In the last Journal, Bill discussed various details to keep the Tax man away.  To continue in that theme here are some other ideas/suggestions on what to do before the end of the year….


Maximize your contributions to your retirement accounts which will lower your tax bill for 2019 whether it be a 401k, SIMPLE, or a IRA.  If you are over 50 be sure you take advantage of the catch-up provision for each type of account.

Other accounts to contribute to:

Health Savings Accounts for people with high deductible health insurance. Making contributions to that will also reduce your 2019 taxes.   Limit is $7,000 for families and $3,500 for individuals.

529 Plans for kids or grandkids planning on going to college.  There is a small state tax benefit for this.   Nice gift to put under the Christmas tree.

ROTH accounts - Contributing to that won’t help your tax situation this year, but will when you withdraw money.

Emergency Fund – This won’t help your tax situation either, but it is always good review that you have enough in that type of account.   Are You Ready When Life Happens?



Did anything change with the family this year?  Marriage, birth, death, or divorce or a combination thereof?  Or maybe someone didn’t remember your birthday?  Once a year is a good time to think about your estate plans and beneficiary information on your accounts and insurance policy.  If changes need to be made, do not procrastinate.

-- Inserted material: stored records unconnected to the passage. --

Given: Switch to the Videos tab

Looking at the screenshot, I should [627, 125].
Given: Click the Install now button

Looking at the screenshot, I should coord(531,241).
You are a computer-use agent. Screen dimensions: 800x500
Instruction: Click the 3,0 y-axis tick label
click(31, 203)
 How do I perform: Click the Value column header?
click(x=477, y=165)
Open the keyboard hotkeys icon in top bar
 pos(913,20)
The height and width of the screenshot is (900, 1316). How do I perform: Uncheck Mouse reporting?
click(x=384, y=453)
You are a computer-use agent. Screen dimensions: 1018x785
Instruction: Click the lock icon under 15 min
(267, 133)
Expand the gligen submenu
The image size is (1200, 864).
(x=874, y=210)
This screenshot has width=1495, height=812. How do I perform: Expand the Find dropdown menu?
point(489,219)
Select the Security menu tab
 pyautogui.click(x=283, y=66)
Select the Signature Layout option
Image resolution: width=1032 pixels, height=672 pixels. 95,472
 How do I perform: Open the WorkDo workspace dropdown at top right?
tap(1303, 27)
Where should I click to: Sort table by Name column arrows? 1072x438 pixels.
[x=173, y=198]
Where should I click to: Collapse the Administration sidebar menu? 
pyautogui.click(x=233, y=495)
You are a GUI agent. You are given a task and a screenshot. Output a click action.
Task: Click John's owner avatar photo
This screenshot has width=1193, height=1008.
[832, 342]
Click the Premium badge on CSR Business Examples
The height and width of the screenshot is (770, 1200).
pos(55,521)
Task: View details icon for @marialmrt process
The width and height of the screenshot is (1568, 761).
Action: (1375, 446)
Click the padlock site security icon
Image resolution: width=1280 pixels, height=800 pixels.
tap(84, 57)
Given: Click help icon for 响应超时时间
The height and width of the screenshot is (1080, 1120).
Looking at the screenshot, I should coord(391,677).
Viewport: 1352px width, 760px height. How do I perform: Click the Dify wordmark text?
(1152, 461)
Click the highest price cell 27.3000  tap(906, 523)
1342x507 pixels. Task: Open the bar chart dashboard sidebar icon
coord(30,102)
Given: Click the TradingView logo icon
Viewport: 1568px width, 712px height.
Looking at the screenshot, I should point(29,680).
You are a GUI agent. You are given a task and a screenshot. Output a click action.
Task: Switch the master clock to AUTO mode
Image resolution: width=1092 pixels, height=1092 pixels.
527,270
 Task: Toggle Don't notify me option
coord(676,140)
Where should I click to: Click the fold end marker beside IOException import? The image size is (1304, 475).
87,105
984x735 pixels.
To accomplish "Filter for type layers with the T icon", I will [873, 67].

Asset allocation – with the bull market continuing, it is a good time to review your asset allocation for your Household or meet with your advisor to do so.  Take into consideration all of your investment accounts and decide if your equity position should be reduced.

Review taxable accounts for Tax Loss Harvesting.  This is the practice of selling securities with a tax loss to reduce your overall capital gains.  With the markets (stocks and bonds) up this year, it may be difficult to find securities at a loss. (That is the good news!)


Most credit card companies and  banks now offer the ability to see your FICO credit score.  If you want to do a deeper dive, check out your free annual credit report from one of the credit reporting agencies.  Info can be found here or stop by our office.


It is never too early to start thinking about 2020.  Any life changes anticipated in 2020?

If you are getting closer to retirement or Social Security, it may make sense to run various scenarios on when is the best time to take Social Security.

If you have already retired, investigate with your advisor if a ROTH conversion makes sense while tax rates are low.